ASSIGNMENT: Beginning with the line that contains "Task: Click the Display links heading", write out each remaining line of the records below exactly. Do not copy any picture.

--- WORKING DATA ---

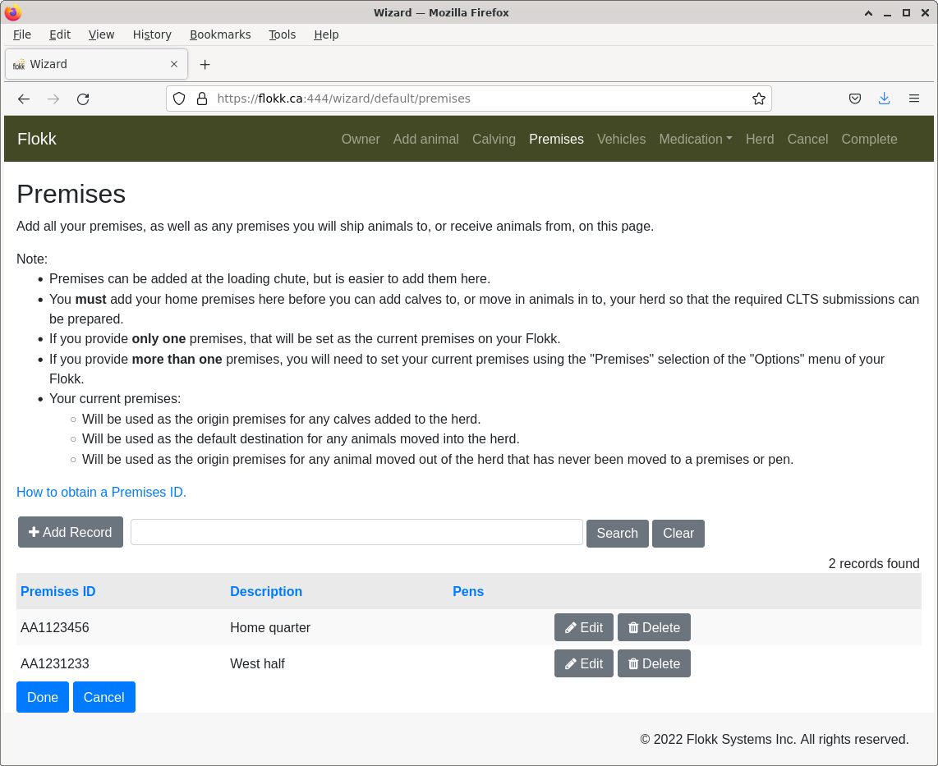This screenshot has width=938, height=766.
Task: Open the Firefox hamburger menu
Action: pyautogui.click(x=913, y=99)
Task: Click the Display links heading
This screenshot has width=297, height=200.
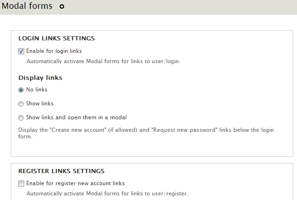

---

TASK SOLUTION:
Task: Click the Display links heading
This screenshot has width=297, height=200.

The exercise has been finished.